第一話 みなみは『マネジメント』と出会った

 いよいよ始まりましたね。冒頭の三宅アナウンサーのナレーションを聞くと、まるで NHK スペシャルのようです。これは、普段アニメを観ない方々にはちょっとした安心感になるかもしれませんね。

 さて、お話しの方ですが、思ったよりも展開が早いですね。しかし、ドラッカーの言葉の解釈には十分に時間を取っていて、ドラッカーを期待して覩る人にも納得いく内容だったと思います。

 今回は最初ということもあって「リーダーの真摯さ」「事業の定義」そして「顧客は誰か」という、どれも重量級の提起を扱っていました。この中で、私が『もしドラ』の最大の価値だと思っているのが、『顧客』という言葉をとても適切に解釈している部分です。日本語でドラッカーの本を読む上で、一番難しいのが、この『顧客』という言葉の解釈だと思います。
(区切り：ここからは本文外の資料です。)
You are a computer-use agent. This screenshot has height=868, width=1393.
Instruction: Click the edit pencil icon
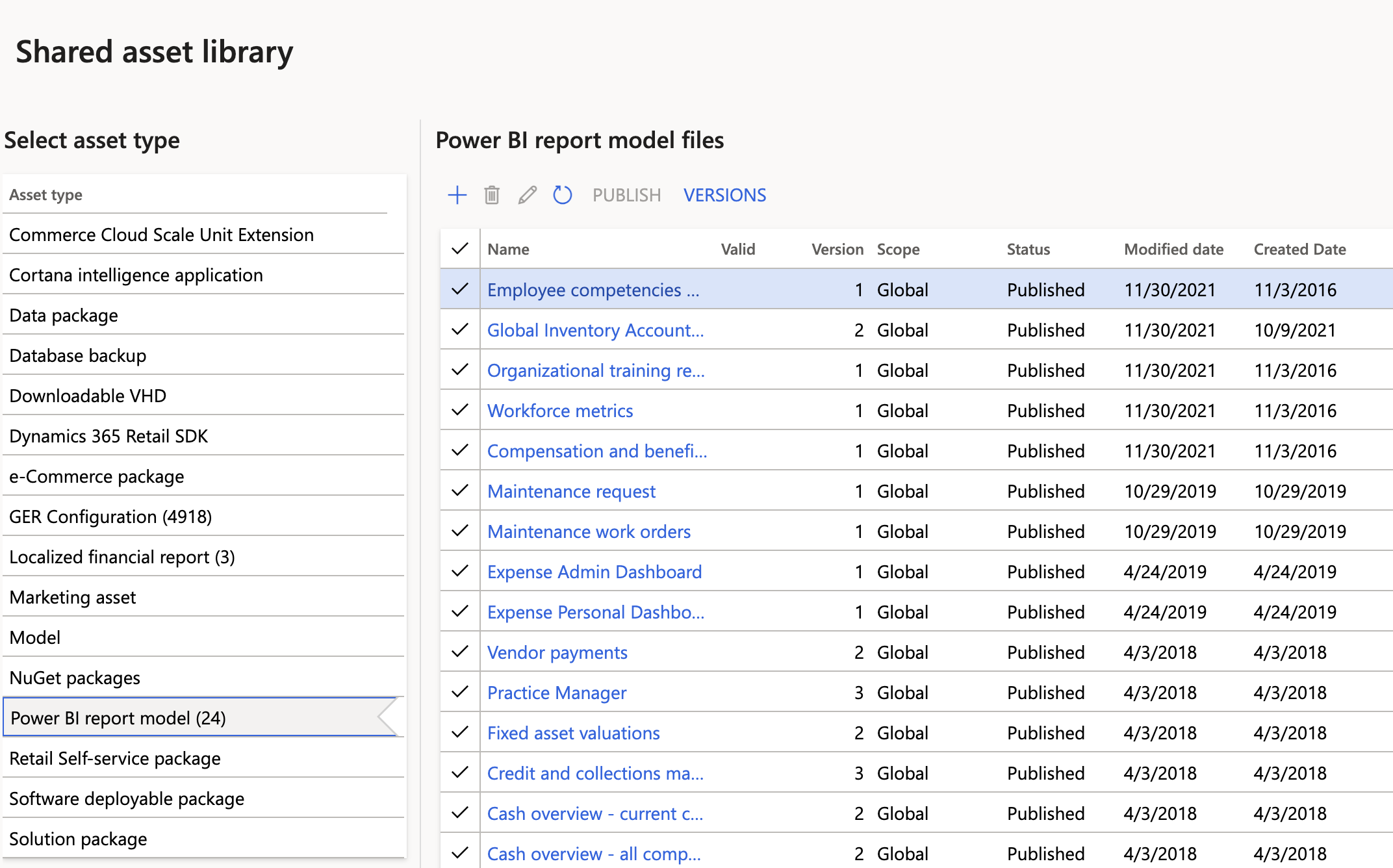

原書では "customer" と書かれていて、これを日本語に翻訳するには『顧客』と訳すしかないのですが、日本語の『顧客』という言葉には、いわゆる「お客様」といった意味合いしかないので、そのまま解釈してしまうと理解に苦しむことになってしまいます。しかし『もしドラ』では、マネージャである主人公のみなみや夕紀、そして、野球部の部員までを『顧客』と解釈しています。ドラッカーが言う "customer" は、このように解釈するべき言葉なのです。敢えて日本語にするならば『組織に関わり支える人々』といった意味の言葉です。それを、とても分かり易くしてくれている『もしドラ』が 250 万部も発行されて、こうして TV アニメとして NHK で放送されることで、多くの人に伝わることは、とても素晴らしいことだと思います。